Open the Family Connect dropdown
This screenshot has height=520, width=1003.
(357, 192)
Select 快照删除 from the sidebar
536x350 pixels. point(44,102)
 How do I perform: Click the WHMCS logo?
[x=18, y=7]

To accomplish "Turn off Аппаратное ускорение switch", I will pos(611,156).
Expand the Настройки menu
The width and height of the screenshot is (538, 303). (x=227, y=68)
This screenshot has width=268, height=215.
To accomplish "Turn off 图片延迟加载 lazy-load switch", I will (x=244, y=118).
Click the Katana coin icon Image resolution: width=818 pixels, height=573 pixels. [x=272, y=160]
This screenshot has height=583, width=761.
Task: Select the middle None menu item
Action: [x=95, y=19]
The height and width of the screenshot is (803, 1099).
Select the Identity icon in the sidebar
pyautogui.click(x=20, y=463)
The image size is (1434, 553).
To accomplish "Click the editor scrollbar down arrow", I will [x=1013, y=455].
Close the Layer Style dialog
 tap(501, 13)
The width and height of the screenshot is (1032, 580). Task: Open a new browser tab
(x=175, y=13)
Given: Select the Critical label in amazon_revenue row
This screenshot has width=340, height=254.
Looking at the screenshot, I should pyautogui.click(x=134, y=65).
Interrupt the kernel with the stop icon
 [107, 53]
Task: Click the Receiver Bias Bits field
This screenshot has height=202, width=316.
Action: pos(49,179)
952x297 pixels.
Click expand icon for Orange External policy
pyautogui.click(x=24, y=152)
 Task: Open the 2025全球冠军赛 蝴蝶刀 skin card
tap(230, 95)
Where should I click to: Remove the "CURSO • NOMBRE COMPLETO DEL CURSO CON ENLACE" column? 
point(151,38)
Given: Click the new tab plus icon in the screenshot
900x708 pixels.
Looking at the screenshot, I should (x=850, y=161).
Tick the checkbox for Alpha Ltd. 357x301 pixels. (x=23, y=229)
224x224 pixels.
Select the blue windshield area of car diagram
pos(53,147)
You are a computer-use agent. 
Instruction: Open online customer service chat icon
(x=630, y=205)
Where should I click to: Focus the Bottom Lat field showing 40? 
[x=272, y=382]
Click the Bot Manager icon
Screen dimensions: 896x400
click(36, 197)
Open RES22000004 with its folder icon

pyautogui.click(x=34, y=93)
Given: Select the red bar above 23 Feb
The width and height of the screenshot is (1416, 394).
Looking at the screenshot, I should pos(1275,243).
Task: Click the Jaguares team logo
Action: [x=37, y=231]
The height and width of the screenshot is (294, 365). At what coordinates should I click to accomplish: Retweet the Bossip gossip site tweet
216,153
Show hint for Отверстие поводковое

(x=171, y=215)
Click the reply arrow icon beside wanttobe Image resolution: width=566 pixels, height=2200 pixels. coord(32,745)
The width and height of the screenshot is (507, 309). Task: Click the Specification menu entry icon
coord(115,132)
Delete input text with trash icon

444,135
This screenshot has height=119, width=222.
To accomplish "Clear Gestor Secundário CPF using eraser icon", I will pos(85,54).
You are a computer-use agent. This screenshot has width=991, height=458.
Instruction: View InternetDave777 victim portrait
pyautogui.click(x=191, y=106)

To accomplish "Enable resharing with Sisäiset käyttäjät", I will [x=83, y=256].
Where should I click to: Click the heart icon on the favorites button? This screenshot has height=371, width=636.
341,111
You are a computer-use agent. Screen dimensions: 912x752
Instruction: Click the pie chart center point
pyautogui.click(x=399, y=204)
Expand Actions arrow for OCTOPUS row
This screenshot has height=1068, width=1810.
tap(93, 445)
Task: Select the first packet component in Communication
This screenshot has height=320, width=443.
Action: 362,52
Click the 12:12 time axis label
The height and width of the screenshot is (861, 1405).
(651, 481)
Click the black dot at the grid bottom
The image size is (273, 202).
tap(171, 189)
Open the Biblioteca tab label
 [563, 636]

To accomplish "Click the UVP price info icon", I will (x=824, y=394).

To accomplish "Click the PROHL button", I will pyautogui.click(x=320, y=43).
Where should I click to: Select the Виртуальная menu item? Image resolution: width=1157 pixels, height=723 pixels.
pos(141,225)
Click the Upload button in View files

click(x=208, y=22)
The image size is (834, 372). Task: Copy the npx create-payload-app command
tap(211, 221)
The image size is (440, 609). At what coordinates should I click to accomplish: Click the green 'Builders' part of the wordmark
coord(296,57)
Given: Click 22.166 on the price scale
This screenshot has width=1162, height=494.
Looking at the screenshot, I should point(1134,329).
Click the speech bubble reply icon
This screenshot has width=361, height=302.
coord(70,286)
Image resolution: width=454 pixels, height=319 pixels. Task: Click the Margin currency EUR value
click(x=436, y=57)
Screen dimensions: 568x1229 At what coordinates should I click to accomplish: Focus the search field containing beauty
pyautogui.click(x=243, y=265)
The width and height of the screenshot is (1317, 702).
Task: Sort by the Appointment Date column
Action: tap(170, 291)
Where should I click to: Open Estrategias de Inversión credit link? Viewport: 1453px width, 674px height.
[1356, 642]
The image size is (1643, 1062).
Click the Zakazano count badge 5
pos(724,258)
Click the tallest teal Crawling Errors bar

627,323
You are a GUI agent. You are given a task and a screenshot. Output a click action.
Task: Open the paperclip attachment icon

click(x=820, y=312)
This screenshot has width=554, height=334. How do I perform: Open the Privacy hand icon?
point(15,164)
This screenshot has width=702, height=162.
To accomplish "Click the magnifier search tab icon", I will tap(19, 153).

============================================================

__DO THIS__
Please convert the listing above into a Markdown table with the columns Row and Line. Number every line in order and leave out the blank ones.

__SOLUTION TO THE EXERCISE__
| Row | Line |
|---|---|
| 1 | Open the Family Connect dropdown |
| 2 | This screenshot has height=520, width=1003. |
| 3 | (357, 192) |
| 4 | Select 快照删除 from the sidebar |
| 5 | 536x350 pixels. point(44,102) |
| 6 |  How do I perform: Click the WHMCS logo? |
| 7 | [x=18, y=7] |
| 8 | To accomplish "Turn off Аппаратное ускорение switch", I will pos(611,156). |
| 9 | Expand the Настройки menu |
| 10 | The width and height of the screenshot is (538, 303). (x=227, y=68) |
| 11 | This screenshot has width=268, height=215. |
| 12 | To accomplish "Turn off 图片延迟加载 lazy-load switch", I will (x=244, y=118). |
| 13 | Click the Katana coin icon Image resolution: width=818 pixels, height=573 pixels. [x=272, y=160] |
| 14 | This screenshot has height=583, width=761. |
| 15 | Task: Select the middle None menu item |
| 16 | Action: [x=95, y=19] |
| 17 | The height and width of the screenshot is (803, 1099). |
| 18 | Select the Identity icon in the sidebar |
| 19 | pyautogui.click(x=20, y=463) |
| 20 | The image size is (1434, 553). |
| 21 | To accomplish "Click the editor scrollbar down arrow", I will [x=1013, y=455]. |
| 22 | Close the Layer Style dialog |
| 23 |  tap(501, 13) |
| 24 | The width and height of the screenshot is (1032, 580). Task: Open a new browser tab |
| 25 | (x=175, y=13) |
| 26 | Given: Select the Critical label in amazon_revenue row |
| 27 | This screenshot has width=340, height=254. |
| 28 | Looking at the screenshot, I should pyautogui.click(x=134, y=65). |
| 29 | Interrupt the kernel with the stop icon |
| 30 |  [107, 53] |
| 31 | Task: Click the Receiver Bias Bits field |
| 32 | This screenshot has height=202, width=316. |
| 33 | Action: pos(49,179) |
| 34 | 952x297 pixels. |
| 35 | Click expand icon for Orange External policy |
| 36 | pyautogui.click(x=24, y=152) |
| 37 |  Task: Open the 2025全球冠军赛 蝴蝶刀 skin card |
| 38 | tap(230, 95) |
| 39 | Where should I click to: Remove the "CURSO • NOMBRE COMPLETO DEL CURSO CON ENLACE" column?  |
| 40 | point(151,38) |
| 41 | Given: Click the new tab plus icon in the screenshot |
| 42 | 900x708 pixels. |
| 43 | Looking at the screenshot, I should (x=850, y=161). |
| 44 | Tick the checkbox for Alpha Ltd. 357x301 pixels. (x=23, y=229) |
| 45 | 224x224 pixels. |
| 46 | Select the blue windshield area of car diagram |
| 47 | pos(53,147) |
| 48 | You are a computer-use agent.  |
| 49 | Instruction: Open online customer service chat icon |
| 50 | (x=630, y=205) |
| 51 | Where should I click to: Focus the Bottom Lat field showing 40?  |
| 52 | [x=272, y=382] |
| 53 | Click the Bot Manager icon |
| 54 | Screen dimensions: 896x400 |
| 55 | click(36, 197) |
| 56 | Open RES22000004 with its folder icon |
| 57 | pyautogui.click(x=34, y=93) |
| 58 | Given: Select the red bar above 23 Feb |
| 59 | The width and height of the screenshot is (1416, 394). |
| 60 | Looking at the screenshot, I should pos(1275,243). |
| 61 | Task: Click the Jaguares team logo |
| 62 | Action: [x=37, y=231] |
| 63 | The height and width of the screenshot is (294, 365). At what coordinates should I click to accomplish: Retweet the Bossip gossip site tweet |
| 64 | 216,153 |
| 65 | Show hint for Отверстие поводковое |
| 66 | (x=171, y=215) |
| 67 | Click the reply arrow icon beside wanttobe Image resolution: width=566 pixels, height=2200 pixels. coord(32,745) |
| 68 | The width and height of the screenshot is (507, 309). Task: Click the Specification menu entry icon |
| 69 | coord(115,132) |
| 70 | Delete input text with trash icon |
| 71 | 444,135 |
| 72 | This screenshot has height=119, width=222. |
| 73 | To accomplish "Clear Gestor Secundário CPF using eraser icon", I will pos(85,54). |
| 74 | You are a computer-use agent. This screenshot has width=991, height=458. |
| 75 | Instruction: View InternetDave777 victim portrait |
| 76 | pyautogui.click(x=191, y=106) |
| 77 | To accomplish "Enable resharing with Sisäiset käyttäjät", I will [x=83, y=256]. |
| 78 | Where should I click to: Click the heart icon on the favorites button? This screenshot has height=371, width=636. |
| 79 | 341,111 |
| 80 | You are a computer-use agent. Screen dimensions: 912x752 |
| 81 | Instruction: Click the pie chart center point |
| 82 | pyautogui.click(x=399, y=204) |
| 83 | Expand Actions arrow for OCTOPUS row |
| 84 | This screenshot has height=1068, width=1810. |
| 85 | tap(93, 445) |
| 86 | Task: Select the first packet component in Communication |
| 87 | This screenshot has height=320, width=443. |
| 88 | Action: 362,52 |
| 89 | Click the 12:12 time axis label |
| 90 | The height and width of the screenshot is (861, 1405). |
| 91 | (651, 481) |
| 92 | Click the black dot at the grid bottom |
| 93 | The image size is (273, 202). |
| 94 | tap(171, 189) |
| 95 | Open the Biblioteca tab label |
| 96 |  [563, 636] |
| 97 | To accomplish "Click the UVP price info icon", I will (x=824, y=394). |
| 98 | To accomplish "Click the PROHL button", I will pyautogui.click(x=320, y=43). |
| 99 | Where should I click to: Select the Виртуальная menu item? Image resolution: width=1157 pixels, height=723 pixels. |
| 100 | pos(141,225) |
| 101 | Click the Upload button in View files |
| 102 | click(x=208, y=22) |
| 103 | The image size is (834, 372). Task: Copy the npx create-payload-app command |
| 104 | tap(211, 221) |
| 105 | The image size is (440, 609). At what coordinates should I click to accomplish: Click the green 'Builders' part of the wordmark |
| 106 | coord(296,57) |
| 107 | Given: Click 22.166 on the price scale |
| 108 | This screenshot has width=1162, height=494. |
| 109 | Looking at the screenshot, I should point(1134,329). |
| 110 | Click the speech bubble reply icon |
| 111 | This screenshot has width=361, height=302. |
| 112 | coord(70,286) |
| 113 | Image resolution: width=454 pixels, height=319 pixels. Task: Click the Margin currency EUR value |
| 114 | click(x=436, y=57) |
| 115 | Screen dimensions: 568x1229 At what coordinates should I click to accomplish: Focus the search field containing beauty |
| 116 | pyautogui.click(x=243, y=265) |
| 117 | The width and height of the screenshot is (1317, 702). |
| 118 | Task: Sort by the Appointment Date column |
| 119 | Action: tap(170, 291) |
| 120 | Where should I click to: Open Estrategias de Inversión credit link? Viewport: 1453px width, 674px height. |
| 121 | [1356, 642] |
| 122 | The image size is (1643, 1062). |
| 123 | Click the Zakazano count badge 5 |
| 124 | pos(724,258) |
| 125 | Click the tallest teal Crawling Errors bar |
| 126 | 627,323 |
| 127 | You are a GUI agent. You are given a task and a screenshot. Output a click action. |
| 128 | Task: Open the paperclip attachment icon |
| 129 | click(x=820, y=312) |
| 130 | This screenshot has width=554, height=334. How do I perform: Open the Privacy hand icon? |
| 131 | point(15,164) |
| 132 | This screenshot has width=702, height=162. |
| 133 | To accomplish "Click the magnifier search tab icon", I will tap(19, 153). |